» WHAT IS EXPECTED
Lines that include "logo" make up the answer; copy all of them from the data below.

» ENTRIES SUPPLIED
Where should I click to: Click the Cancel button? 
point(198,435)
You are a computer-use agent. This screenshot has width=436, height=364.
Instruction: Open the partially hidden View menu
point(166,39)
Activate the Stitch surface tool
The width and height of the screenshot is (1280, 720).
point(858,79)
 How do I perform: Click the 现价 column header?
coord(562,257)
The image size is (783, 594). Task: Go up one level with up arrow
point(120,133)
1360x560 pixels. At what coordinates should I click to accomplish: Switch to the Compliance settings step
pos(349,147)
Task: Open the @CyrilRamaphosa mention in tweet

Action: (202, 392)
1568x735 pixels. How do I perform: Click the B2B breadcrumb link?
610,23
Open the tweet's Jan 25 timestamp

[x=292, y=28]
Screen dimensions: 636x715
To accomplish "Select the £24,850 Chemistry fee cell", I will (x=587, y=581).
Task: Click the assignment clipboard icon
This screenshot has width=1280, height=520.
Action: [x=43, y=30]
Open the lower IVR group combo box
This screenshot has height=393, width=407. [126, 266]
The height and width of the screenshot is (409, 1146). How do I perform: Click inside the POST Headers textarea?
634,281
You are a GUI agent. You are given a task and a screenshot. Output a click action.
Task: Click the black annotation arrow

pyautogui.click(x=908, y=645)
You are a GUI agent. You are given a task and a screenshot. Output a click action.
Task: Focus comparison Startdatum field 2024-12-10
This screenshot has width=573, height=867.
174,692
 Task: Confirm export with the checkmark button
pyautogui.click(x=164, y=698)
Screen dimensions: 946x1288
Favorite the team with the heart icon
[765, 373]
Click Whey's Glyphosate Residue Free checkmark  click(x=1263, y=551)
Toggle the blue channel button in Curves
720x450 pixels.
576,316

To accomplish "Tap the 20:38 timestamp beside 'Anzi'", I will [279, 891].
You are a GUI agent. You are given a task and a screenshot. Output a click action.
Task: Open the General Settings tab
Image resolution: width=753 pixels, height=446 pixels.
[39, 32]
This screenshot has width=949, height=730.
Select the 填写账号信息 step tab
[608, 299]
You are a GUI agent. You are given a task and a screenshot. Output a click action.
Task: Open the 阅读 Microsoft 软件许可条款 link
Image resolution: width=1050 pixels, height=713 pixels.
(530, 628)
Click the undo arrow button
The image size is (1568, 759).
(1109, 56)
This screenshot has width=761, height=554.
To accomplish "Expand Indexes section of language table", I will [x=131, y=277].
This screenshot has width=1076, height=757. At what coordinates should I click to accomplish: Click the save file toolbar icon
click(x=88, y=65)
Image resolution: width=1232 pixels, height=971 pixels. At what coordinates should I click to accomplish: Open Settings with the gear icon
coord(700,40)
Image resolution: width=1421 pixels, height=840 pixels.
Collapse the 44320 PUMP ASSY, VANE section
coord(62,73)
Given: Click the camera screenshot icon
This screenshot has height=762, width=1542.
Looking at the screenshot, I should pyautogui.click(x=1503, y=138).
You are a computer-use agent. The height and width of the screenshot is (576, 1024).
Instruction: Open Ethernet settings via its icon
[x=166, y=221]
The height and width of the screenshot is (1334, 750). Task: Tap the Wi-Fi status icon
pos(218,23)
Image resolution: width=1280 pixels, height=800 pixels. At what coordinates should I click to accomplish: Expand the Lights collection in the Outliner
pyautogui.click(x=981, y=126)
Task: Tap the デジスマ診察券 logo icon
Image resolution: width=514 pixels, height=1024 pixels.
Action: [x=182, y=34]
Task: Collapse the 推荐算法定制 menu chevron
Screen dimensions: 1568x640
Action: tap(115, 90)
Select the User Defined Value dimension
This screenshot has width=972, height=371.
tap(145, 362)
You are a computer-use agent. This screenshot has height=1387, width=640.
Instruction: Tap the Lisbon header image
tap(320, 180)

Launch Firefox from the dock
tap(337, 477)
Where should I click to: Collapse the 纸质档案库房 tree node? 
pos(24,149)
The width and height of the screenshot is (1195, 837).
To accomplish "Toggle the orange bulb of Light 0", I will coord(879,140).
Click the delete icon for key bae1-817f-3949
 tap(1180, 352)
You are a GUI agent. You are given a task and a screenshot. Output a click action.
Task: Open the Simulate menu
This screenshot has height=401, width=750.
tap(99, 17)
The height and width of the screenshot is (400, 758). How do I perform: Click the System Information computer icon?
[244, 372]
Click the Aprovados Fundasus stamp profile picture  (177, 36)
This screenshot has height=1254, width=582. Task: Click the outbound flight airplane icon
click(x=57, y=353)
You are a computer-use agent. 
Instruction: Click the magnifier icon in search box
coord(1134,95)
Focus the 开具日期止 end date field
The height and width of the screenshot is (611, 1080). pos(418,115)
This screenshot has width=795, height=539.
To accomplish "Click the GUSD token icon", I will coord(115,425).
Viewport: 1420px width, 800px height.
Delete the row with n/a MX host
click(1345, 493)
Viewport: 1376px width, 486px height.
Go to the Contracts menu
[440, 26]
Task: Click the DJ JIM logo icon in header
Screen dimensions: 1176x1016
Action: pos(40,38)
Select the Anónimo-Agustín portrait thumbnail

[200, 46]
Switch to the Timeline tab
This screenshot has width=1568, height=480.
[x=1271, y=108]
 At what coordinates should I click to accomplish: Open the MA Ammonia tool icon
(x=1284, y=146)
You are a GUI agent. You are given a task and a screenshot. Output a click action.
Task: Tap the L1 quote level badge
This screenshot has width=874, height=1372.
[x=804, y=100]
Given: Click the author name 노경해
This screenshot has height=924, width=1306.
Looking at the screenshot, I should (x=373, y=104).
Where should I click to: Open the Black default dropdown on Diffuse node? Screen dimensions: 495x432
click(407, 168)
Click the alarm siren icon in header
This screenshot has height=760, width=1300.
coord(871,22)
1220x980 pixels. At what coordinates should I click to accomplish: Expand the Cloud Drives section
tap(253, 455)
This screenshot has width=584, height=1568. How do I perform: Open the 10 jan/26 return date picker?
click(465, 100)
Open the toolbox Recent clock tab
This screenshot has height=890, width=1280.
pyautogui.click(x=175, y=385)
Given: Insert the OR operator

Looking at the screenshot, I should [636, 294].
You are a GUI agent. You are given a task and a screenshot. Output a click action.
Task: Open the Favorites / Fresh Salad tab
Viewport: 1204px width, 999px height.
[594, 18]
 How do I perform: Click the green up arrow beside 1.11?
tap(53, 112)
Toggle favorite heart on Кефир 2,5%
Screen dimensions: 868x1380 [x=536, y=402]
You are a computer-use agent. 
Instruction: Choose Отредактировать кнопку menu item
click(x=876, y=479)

» REPLY TO THE EXERCISE
Task: Tap the デジスマ診察券 logo icon
Task: Click the DJ JIM logo icon in header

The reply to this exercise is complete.